From the standard error, you can calculate the p-value based on the R code below.
Here's some code to illustrate this with copiable R-code, based on the example code in the polyserial documentation:
library(mvtnorm)
library(polycor)
set.seed(12345)
data <- rmvnorm(1000, c(0, 0), matrix(c(1, .5, .5, 1), 2, 2))
x <- data[,1]
y <- data[,2]
y <- cut(y, c(-Inf, -1, .5, 1.5, Inf))
# 2-step estimate
poly_2step <- polyserial(x, y, std.err=TRUE)
poly_2step
##
## Polyserial Correlation, 2-step est. = 0.5085 (0.02413)
## Test of bivariate normality: Chisquare = 8.604, df = 11, p = 0.6584
std.err_2step <- sqrt(poly_2step$var[1, 1])
std.err_2step
## [1] 0.02413489
p_value_2step <- 2 * pnorm(-abs(poly_2step$rho / std.err_2step))
p_value_2step
## [1] 1.529176e-98
# ML estimate
poly_ML <- polyserial(x, y, ML=TRUE, std.err=TRUE)
poly_ML
##
## Polyserial Correlation, ML est. = 0.5083 (0.02466)
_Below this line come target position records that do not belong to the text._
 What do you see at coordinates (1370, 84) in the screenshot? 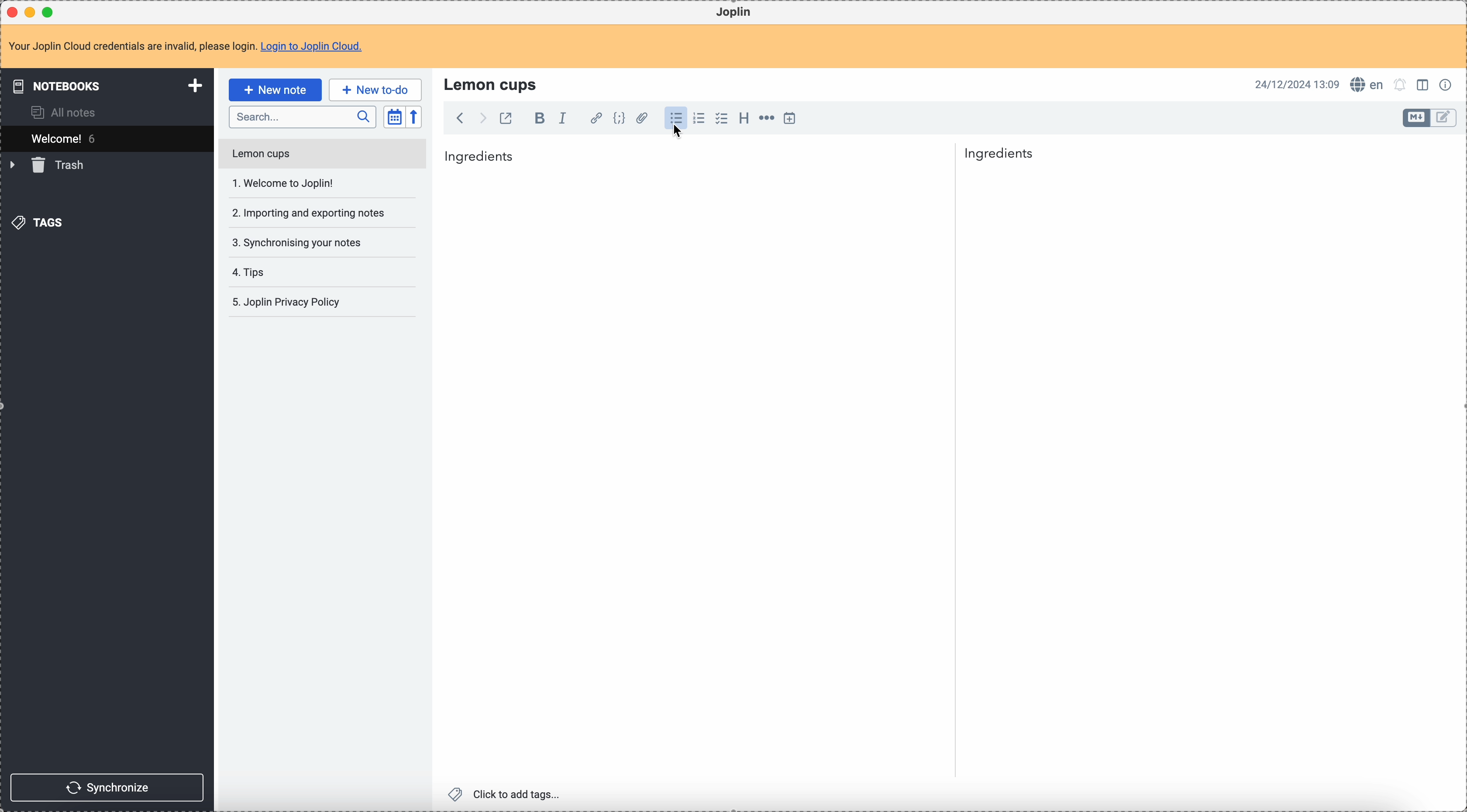
I see `spell checker` at bounding box center [1370, 84].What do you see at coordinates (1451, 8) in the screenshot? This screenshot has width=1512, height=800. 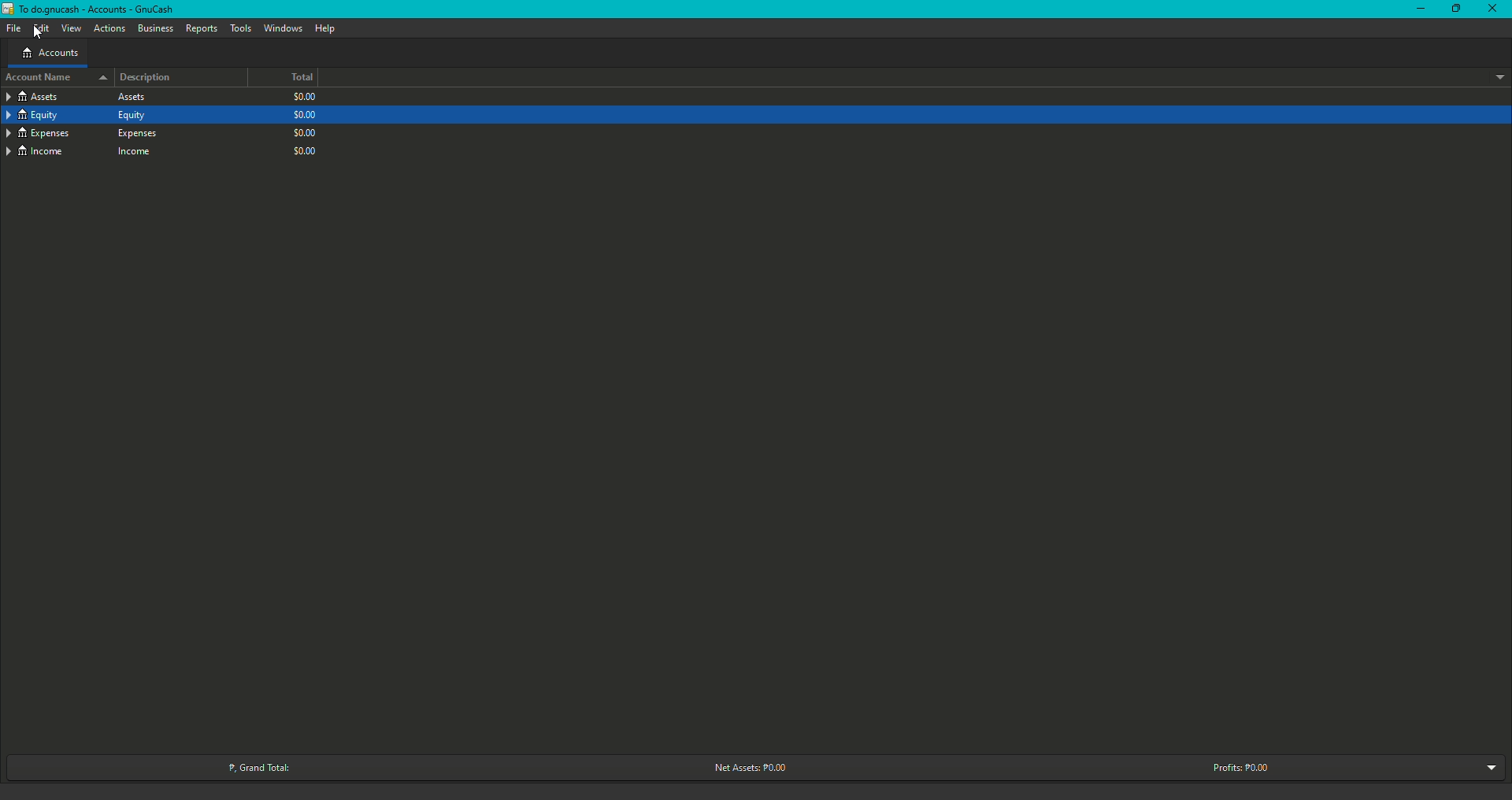 I see `Restore` at bounding box center [1451, 8]. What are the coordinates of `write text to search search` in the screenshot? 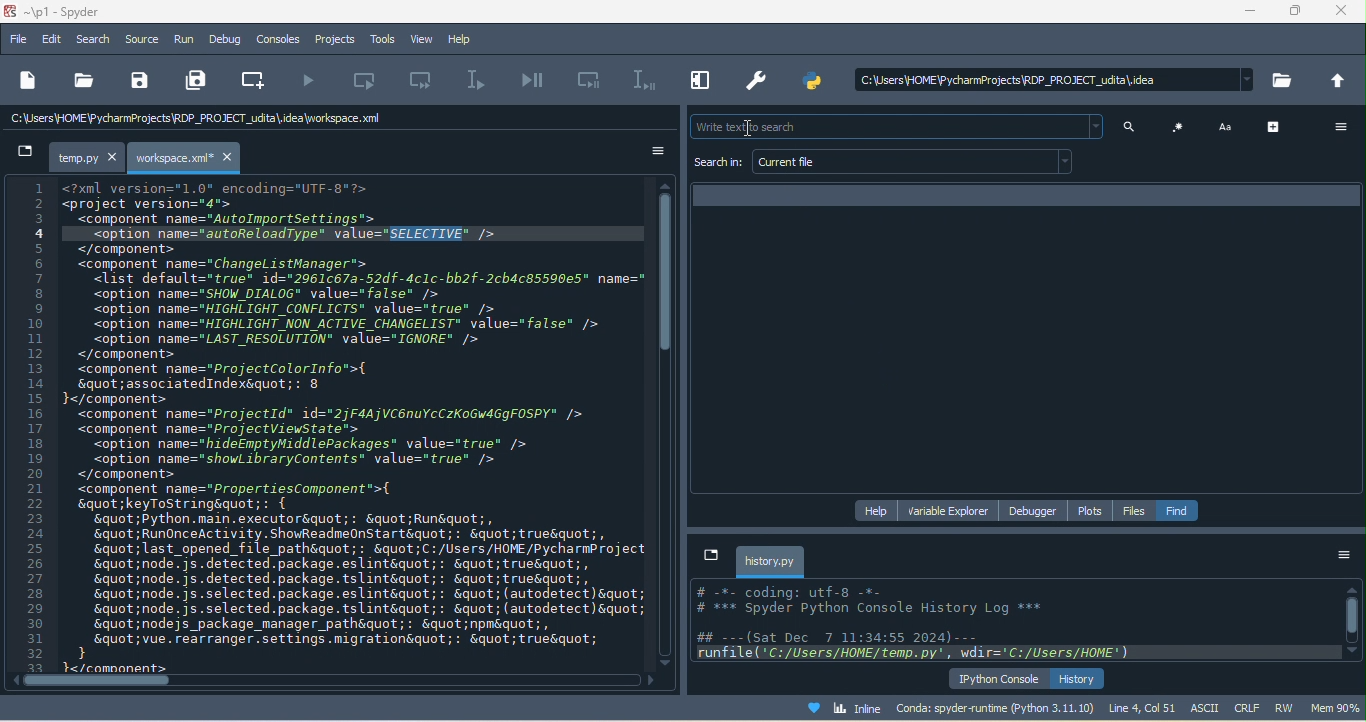 It's located at (893, 127).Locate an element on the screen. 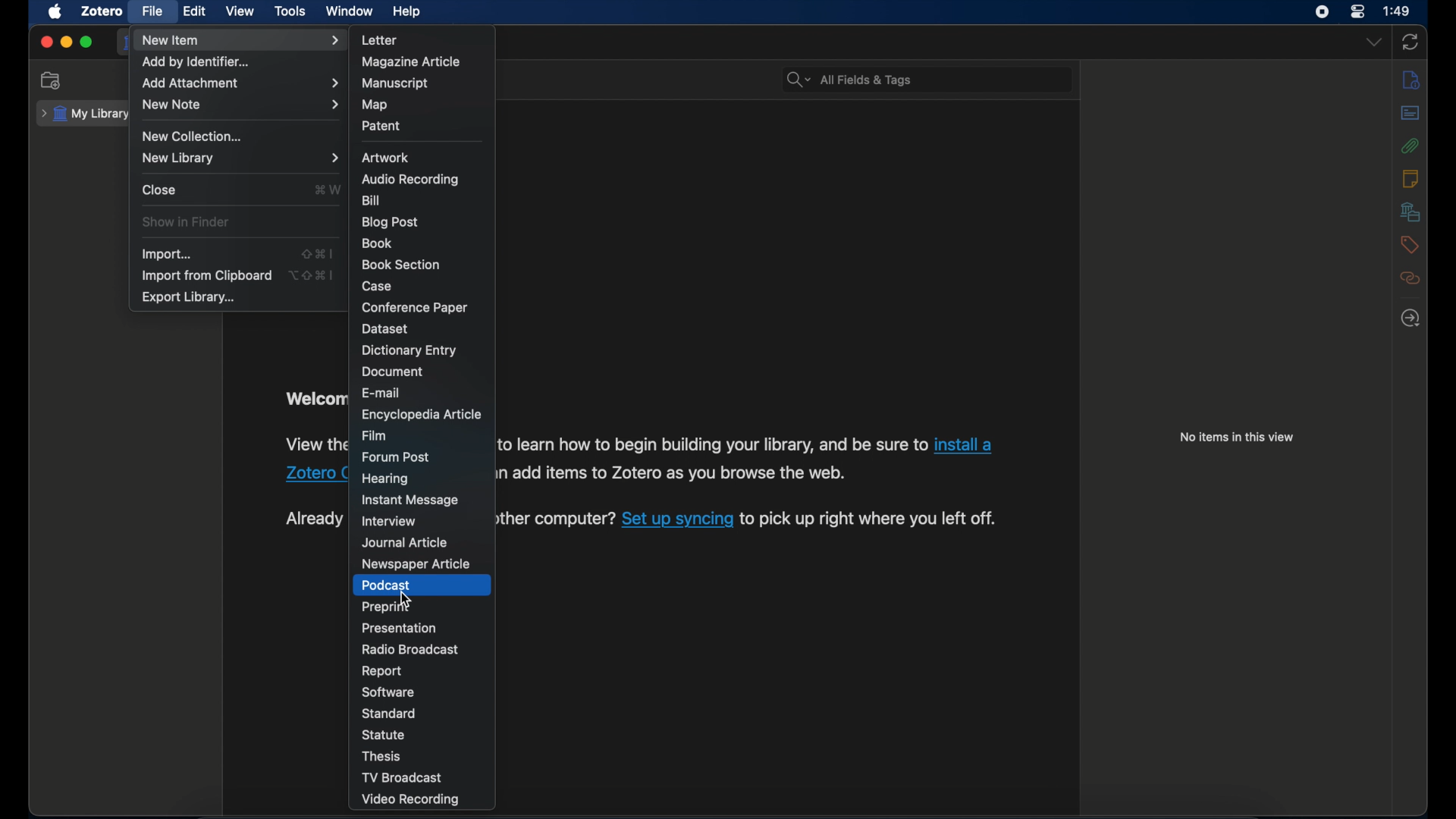 This screenshot has height=819, width=1456. encyclopedia article is located at coordinates (420, 415). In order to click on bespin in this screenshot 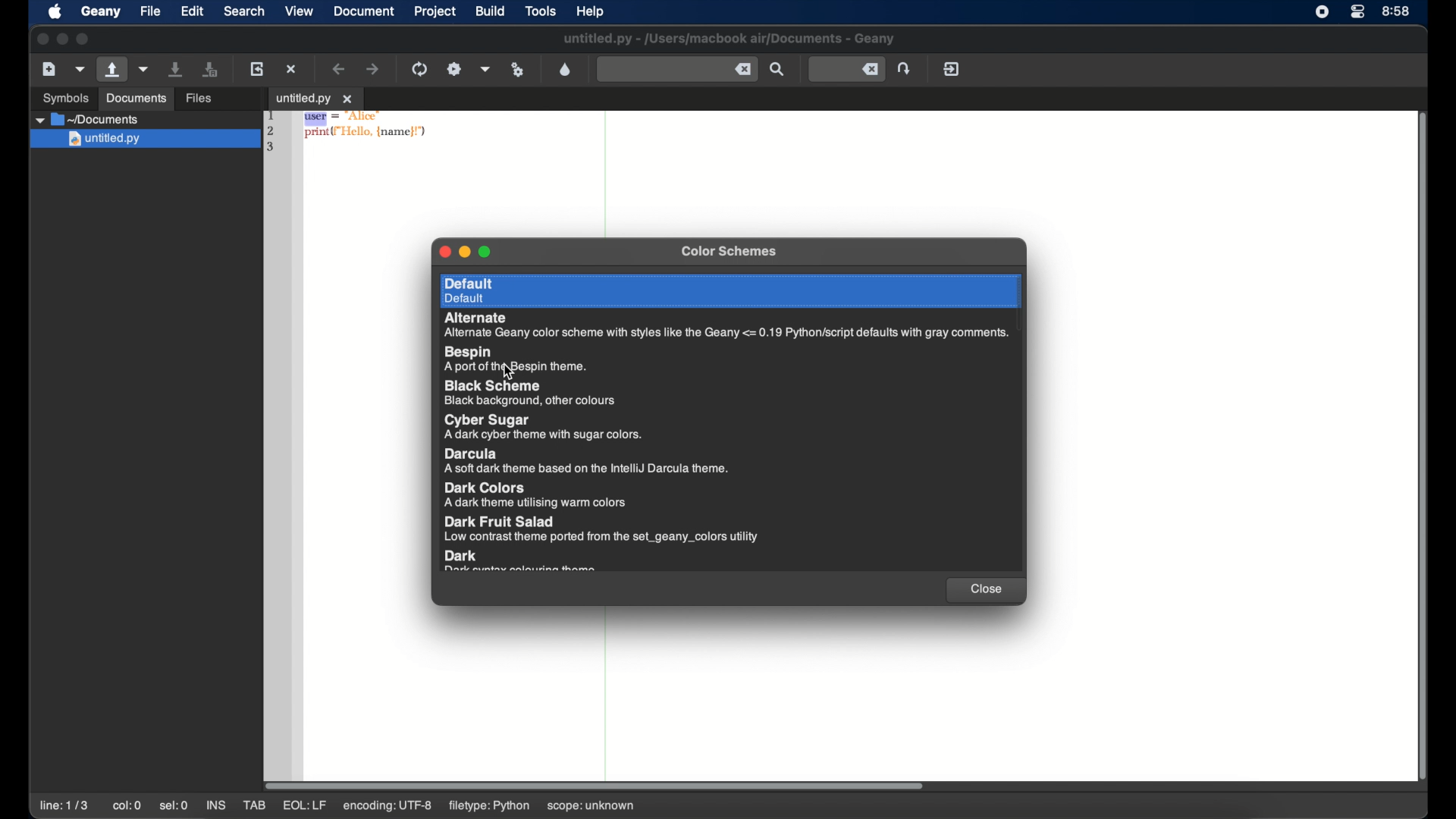, I will do `click(516, 359)`.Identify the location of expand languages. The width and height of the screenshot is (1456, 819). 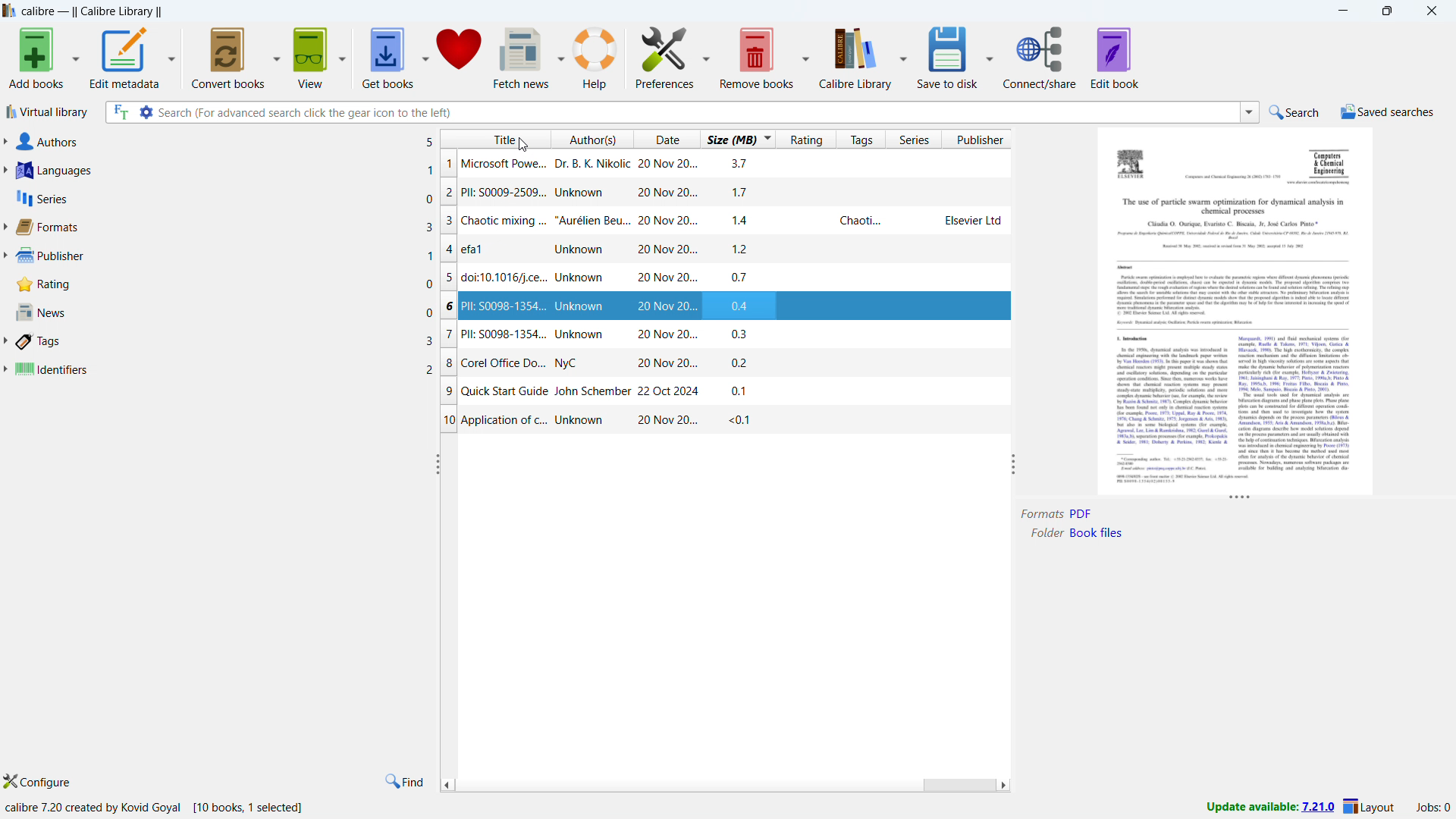
(5, 170).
## Test of bivariate normality: Chisquare = 8.548, df = 11, p = 0.6635
##
## 1 2 3
## Threshold -0.98560 0.4812 1.50700
## Std.Err. 0.04408 0.0379 0.05847
std.err_ML <- sqrt(poly_ML$var[1, 1])
std.err_ML
## [1] 0.02465517
p_value_ML <- 2 * pnorm(-abs(poly_ML$rho / std.err_ML))
p_value_ML
##
## 1.927146e-94
And to answer an important question that you didn't ask: you would want to always use the maximum likelihood version (ML=TRUE) because it is more accurate, except if you have a really slow computer, in which case the default 2-step approach is acceptable.